Domestic Western plums sell better than imported Western plums

Western plums from Xinjiang stand out in an otherwise depressed Chinese fruit market

The consumer market is doing great this year and many fruits face unmarketable conditions. The prices are not as strong as before either and in some cases fruit prices have simply plummeted. However, even under these dire circumstances, Western plums from Xinjiang sell exceptionally well. These plums do not face unmarketable conditions, on the contrary, the price remains steady at 18 yuan [2.69 USD] per 0.5 kg.

How do these Western plums from Xinjiang stand out in an otherwise depressed market?

First, the Western plums from Xinjiang have a particular advantage. If Chinese consumers want to eat Western plums, they have to purchase imported plums, or buy the plums from Xinjiang. Western plums only grow under certain conditions, and while Xinjiang provides the right natural environment, few other places in China do. The production of Western plums in China is therefore limited to Xinjiang. The plantation of Western plums became popular in Xinjiang and the fruit gradually turned into a characteristic 'Xinjiang fruit'.

Western plums from Xinjiang

Second, Chinese consumers have gradually begun to recognize the product quality of Western plums from Xinjiang. The fruit and vegetable market suffers from a particular problem. Some farmers will always harvest their products too early to beat competitors to the market. They obtain a short-term benefit, but consumers are less likely to buy their products a second time. Western plums from Xinjiang have a reputation for good product quality, and so they stand out in the Chinese market, and that is why the price remains strong.

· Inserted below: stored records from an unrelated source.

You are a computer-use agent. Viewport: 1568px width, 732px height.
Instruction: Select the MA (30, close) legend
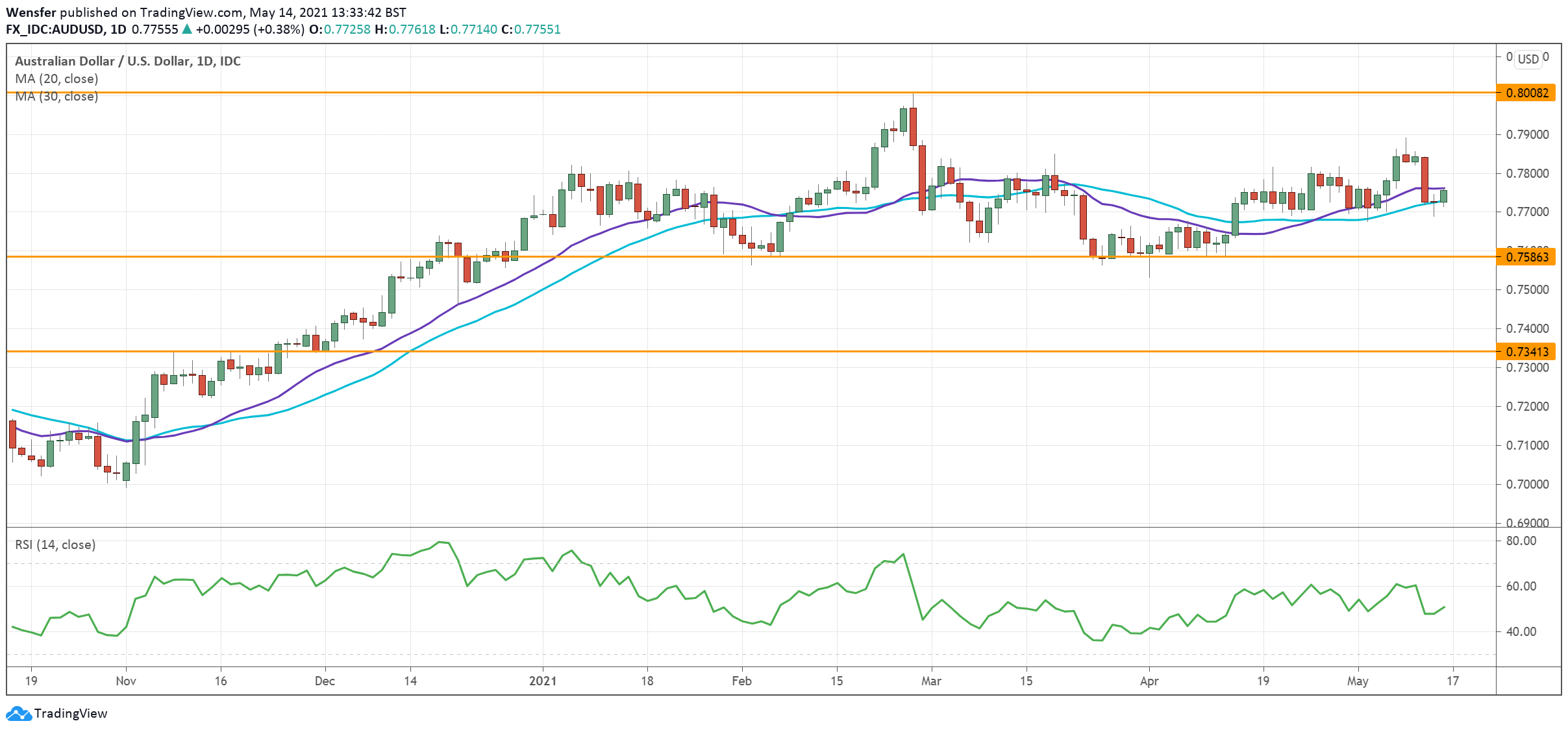[56, 96]
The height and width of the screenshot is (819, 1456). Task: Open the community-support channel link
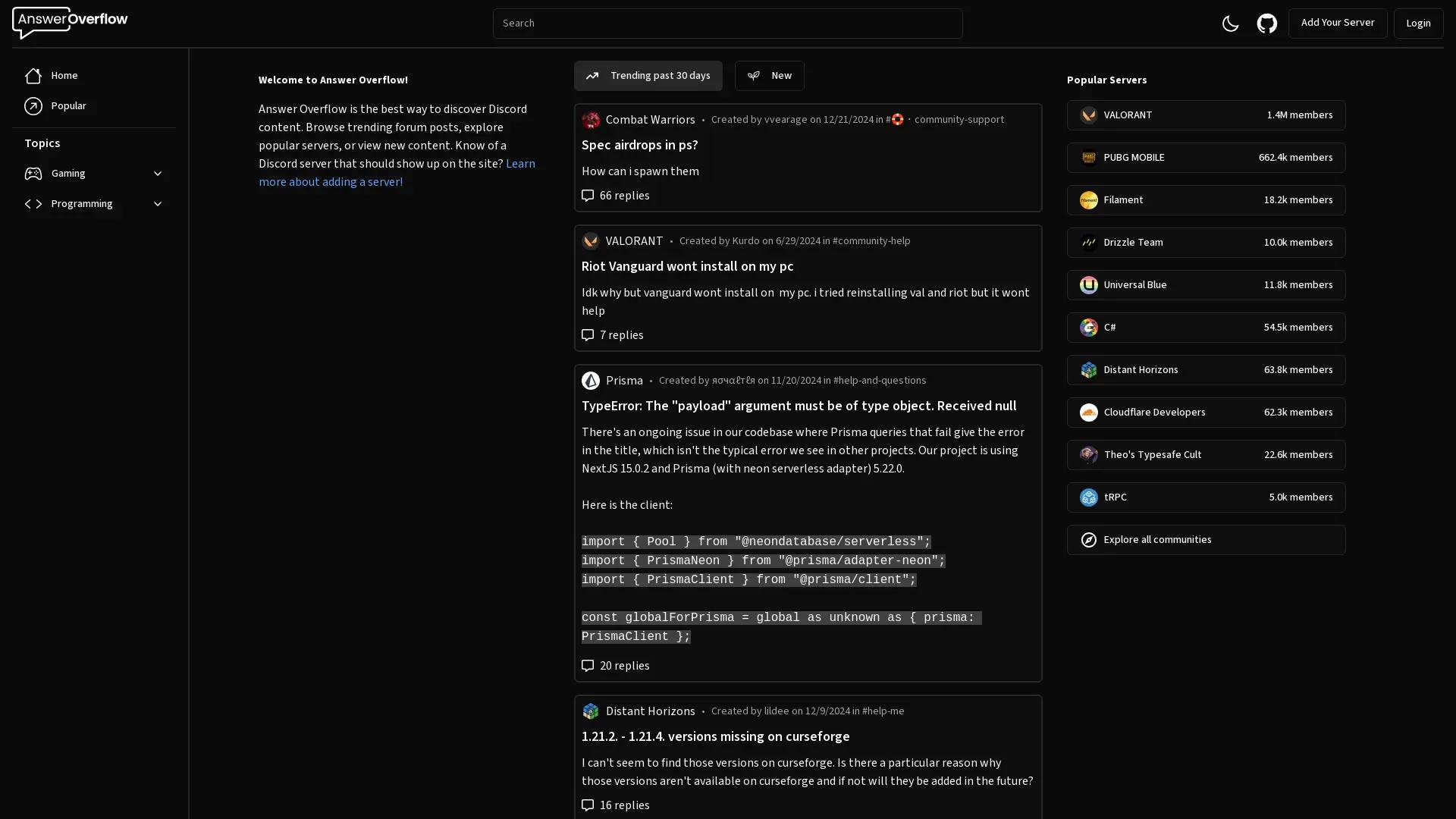(959, 119)
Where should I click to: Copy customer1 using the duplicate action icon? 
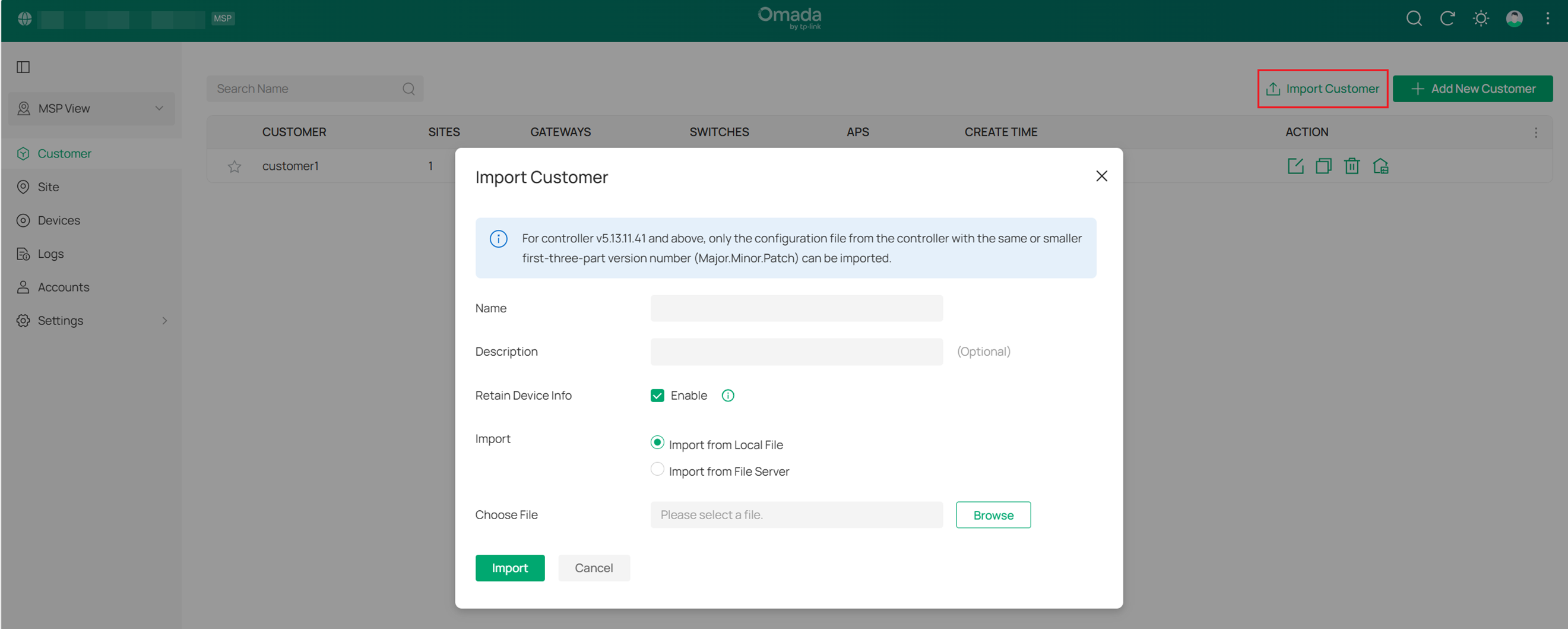(x=1323, y=165)
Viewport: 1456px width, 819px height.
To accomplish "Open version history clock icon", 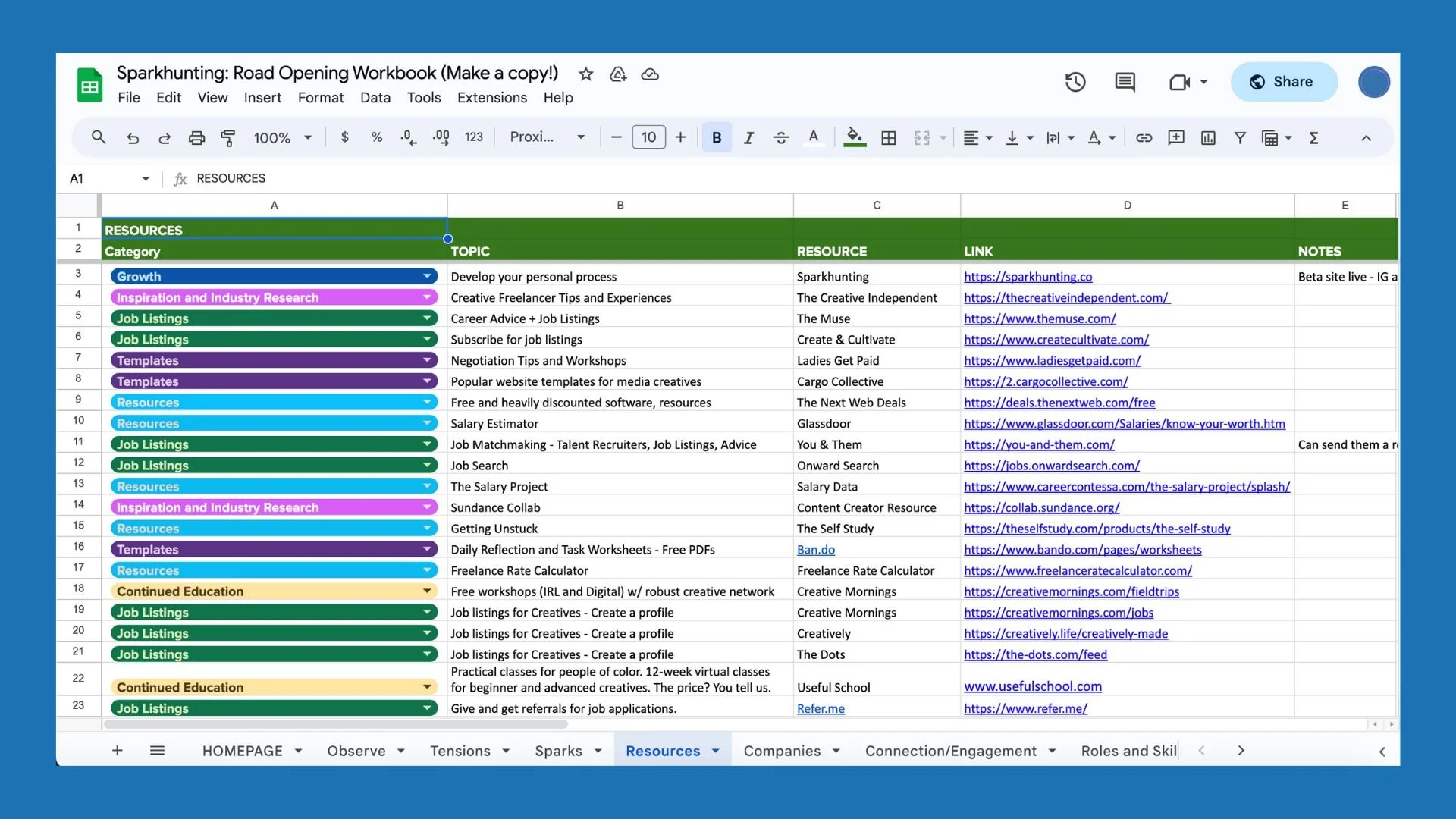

Western plums from Xinjiang are extremely fragrant and sweet because the weather and geography of Xinjiang are particularly suitable for growing Western plums. Chinese consumers are also drawn in by the beautiful color of these plums. Imported plums are quite good, but they are a bit sour in comparison with plums from Xinjiang, and they are much more expensive. Chinese consumers quickly learned the difference between Western plums from Xinjiang and imported Western plums, and Western plums from Xinjiang rapidly gained repeat customers. That is how the Western plums from Xinjiang manage to stand out in an otherwise depressed Chinese fruit market.